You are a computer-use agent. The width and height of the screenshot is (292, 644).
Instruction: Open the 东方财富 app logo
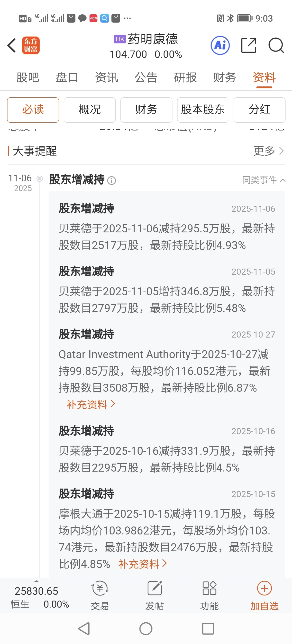(x=31, y=46)
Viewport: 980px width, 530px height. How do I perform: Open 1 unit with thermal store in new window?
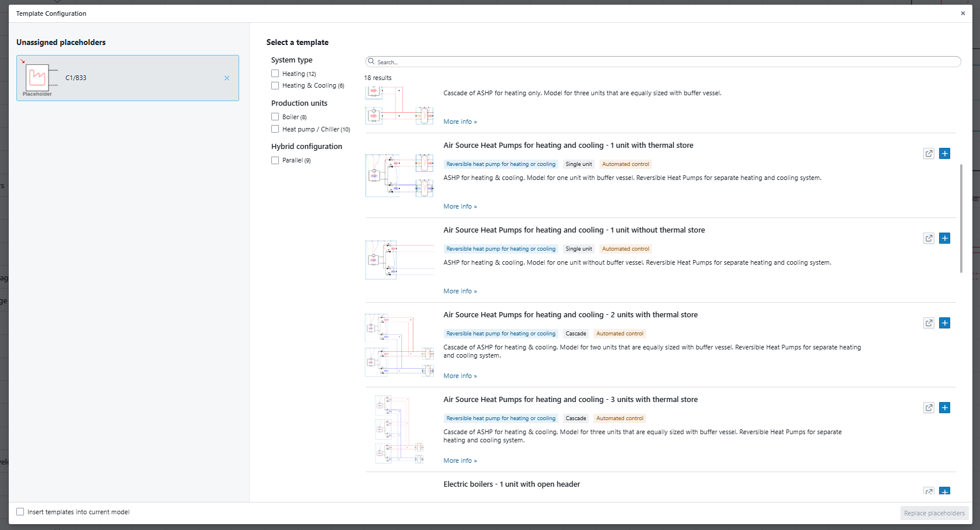click(x=929, y=154)
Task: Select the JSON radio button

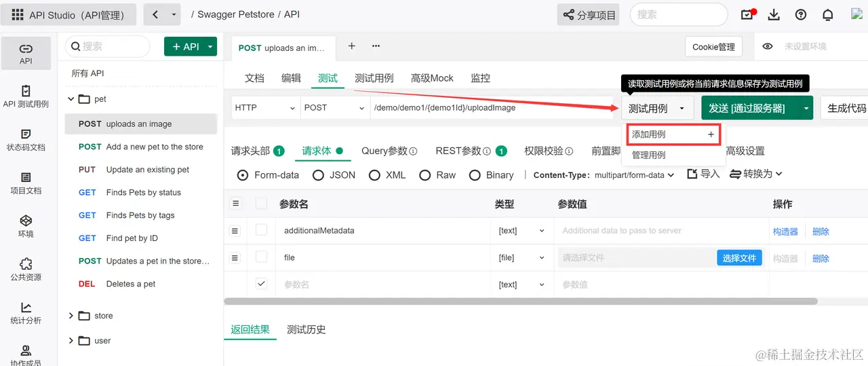Action: click(318, 175)
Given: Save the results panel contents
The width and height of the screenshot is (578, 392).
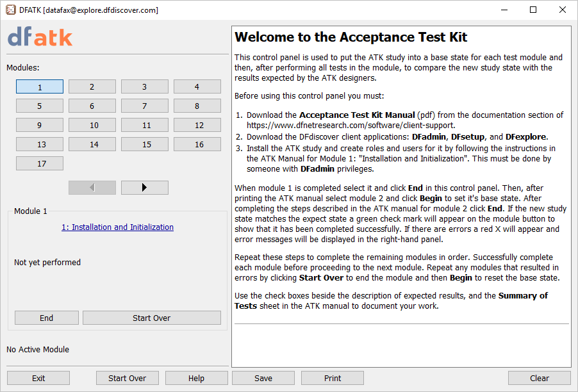Looking at the screenshot, I should (x=263, y=379).
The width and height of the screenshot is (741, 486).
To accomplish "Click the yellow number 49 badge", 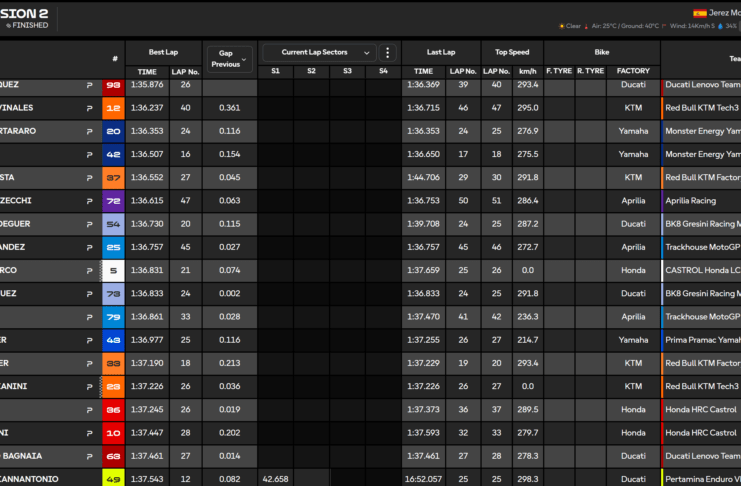I will coord(113,478).
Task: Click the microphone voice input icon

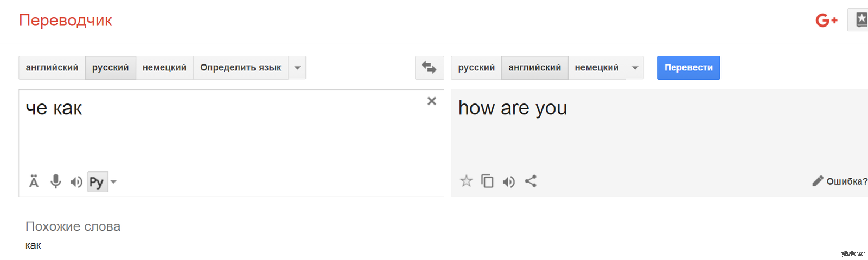Action: click(x=55, y=181)
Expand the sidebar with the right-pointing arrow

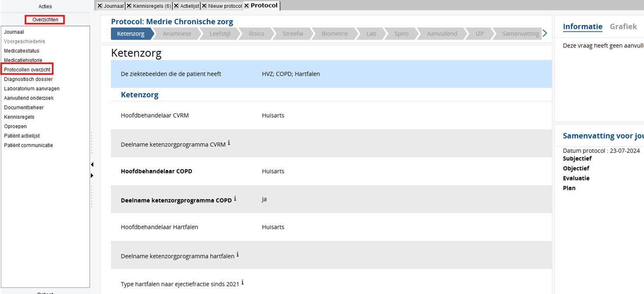[92, 176]
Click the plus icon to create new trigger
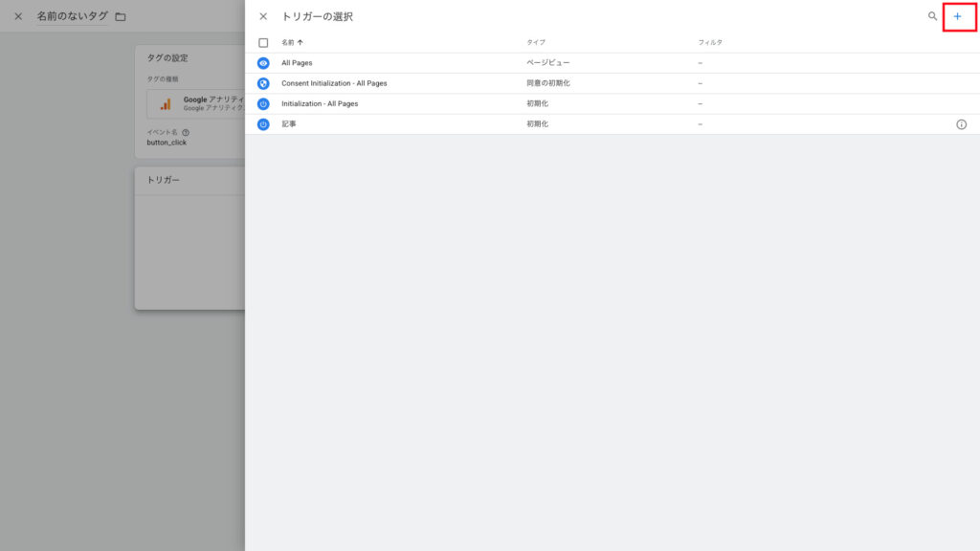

........

**Your task:**
Starting with the line that holds "Expand the sidebar", reproduce exactly each line up to and including the last line of the material above, and drop the pictures.

**Reply to the exercise:**
Expand the sidebar with the right-pointing arrow

[92, 176]
Click the plus icon to create new trigger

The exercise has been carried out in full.